For the Iranian businessman whose Chinese name is 哈米 (literally “Hami”), Yiwu is already his second hometown. Hami arrived in Yiwu in 2003 and initiated his foreign trade business soon afterward in 2007. During the COVID-19 outbreak at the beginning of last year, Hami had engaged with the epidemic control and popularization of anti-epidemic knowledge with his Chinese and foreign fellows and neighbors. 


In Yiwu, there are a lot of expats like Hami who are willing to help with the affairs of their local residential communities. Those affairs could be something like dealing with contradictions happening within the expat community or between Chinese and expats. Those Hamis’ responsibilities will be like cultivating dialogues between the two parties before they go to the court, and then mediate the conflicts with their professional knowledge. 


In Yiwu, only expats with multilingual skills, solid business knowledge, and good credibility will be appointed as mediators, according to the local officials. 


“Culturally, the way Chinese people deal with contradictions is mild and relationship-oriented.” Some of those foreign mediators indicate during an interview with In Zhejiang. Most of them believe that in Chinese culture, people prefer to deal with issues with more dialogues and try not to exaggerate the disputes.  

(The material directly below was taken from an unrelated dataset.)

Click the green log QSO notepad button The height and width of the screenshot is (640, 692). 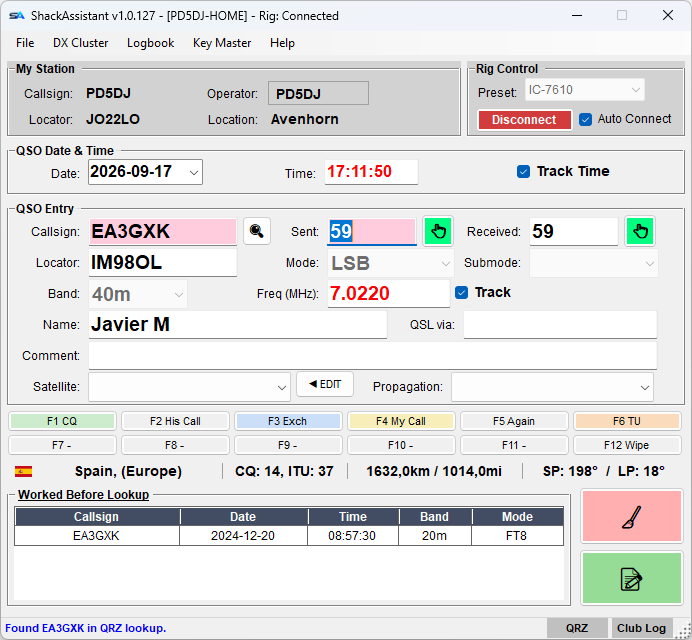coord(632,578)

According to some already public data, Yiwu has more than 13 thousand foreign businessmen from over 100 countries or regions across the globe. So far, Yiwu has more than 6,800 foreign market entities, among which there are more than 2,500 foreign partnership ventures, accounting for about 75% of the total number in China. 


For a multicultural and hybrid city like Yiwu, the protection of cultural diversity and the rights of expats is not an easy job as that of other multicultural communities across the globe. 


In a globalized world, the pursuit of human rights is something that binds us together, no matter where we’re from or what our backgrounds are. But at the same time, we also need to admit that since the concept of rights itself is a hominid term, we cannot overlook the social, cultural, or historical factors and other hominid factors in defining or building up the concept. As the famous saying by Paulo Coelho goes, "In a forest of a hundred thousand trees, no two leaves are alike. And no two journeys along the same path are alike."


During the ground observations by reporters from In Zhejiang, we found out that in accordance with the local conditions and cultures, Yiwu chooses the path towards something like an "interactive and self-government manner" of multicultural community management. That is to engage more expats and local residents in the management of community affairs per se and introduce more negotiations and dialogues in order to encourage more understandings. 


(Written by Ye Ke)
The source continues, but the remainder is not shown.